La combinazione tra ondate di calore ripetute, una gestione forestale inadeguata protratta per anni e il sospetto di incendi dolosi viene descritta da associazioni ambientaliste e ordini professionali come un insieme di cause interconnesse che non ammettono soluzioni rapide. Per la provincia di Agrigento, l'assessore all'ambiente Giusi Savarino ha annunciato che effettuerà un sopralluogo personale dei danni e che si confronterà con i sindaci sulle misure di prevenzione sostenibili.
Situazione meteorologica: breve tregua, poi di nuovo caldo da domenica
Per oggi, sabato 25 luglio 2026, il servizio meteorologico regionale annuncia un sensibile allentamento della pressione . Le temperature percepite massime si attestano intorno ai 32-33 gradi a Catania, Messina e Palermo, e l'allerta classica per ondata di calore non è più attiva. Il servizio di Protezione Civile ha tuttavia mantenuto il livello di rischio per le province di Catania ed Enna su «alta», mentre per tutte le altre province siciliane resta «media».
Questa tregua è di breve durata. Già a partire da domenica 26 luglio le temperature percepite risaliranno sensibilmente, fino a 37 gradi a Catania, 36 a Messina e 35 a Palermo. Si avvicina così la quarta ondata di calore dell'estate 2026, il cui apice è atteso tra la fine di luglio e i primi di agosto.
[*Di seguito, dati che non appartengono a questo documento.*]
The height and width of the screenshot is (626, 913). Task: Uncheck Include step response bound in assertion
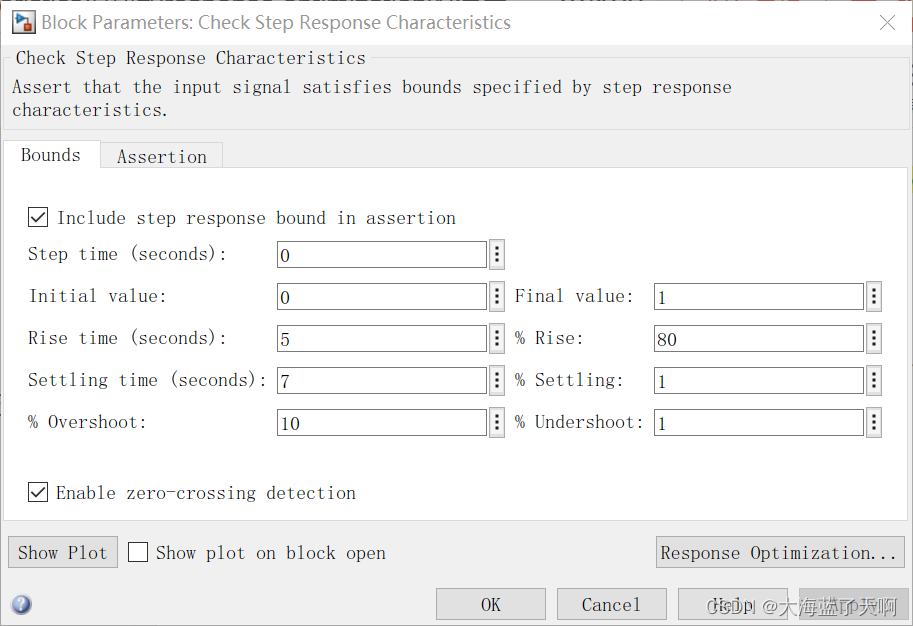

Per quanto riguarda la situazione degli incendi boschivi, ciò significa: i suoli rimangono secchi, il materiale combustibile presente acquisisce nuova energia e la breve pausa è appena sufficiente per consentire un recupero delle forze agli operatori impegnati.
Cosa è utile sapere per chi viaggia
Chi si trova attualmente in vacanza in Sicilia o intende arrivarci nelle prossime settimane dovrebbe valutare la situazione con lucidità. La Sicilia rimane una meta attrattiva anche in questa stagione degli incendi ed è una delle regioni italiane con la maggiore domanda nell'attuale stagione estiva, come mostra la nostra panoramica sul turismo estivo italiano 2026 con un tasso di occupazione OTA del 53,3 per cento. Gli incendi si concentrano nell'entroterra e in alcuni tratti costieri specifici, mentre molte destinazioni classiche come Taormina, Cefalù, Ragusa, Noto e la costa sudorientale risultano solo indirettamente interessate.
Si consiglia comunque di seguire le comunicazioni aggiornate della Protezione Civile regionale, di informarsi sulle vie di fuga presso hotel e case vacanza e di verificare i livelli di allerta prima di escursioni o spostamenti verso l'interno. Chi desidera scoprire il fascino dei borghi siciliani anche in questa settimana estiva difficile, farà bene a concentrarsi su destinazioni costiere o nelle zone orientali meno colpite. Un approccio consapevole alla situazione, senza allarmismi e senza sottovalutarla, è la risposta più realistica all'estate 2026.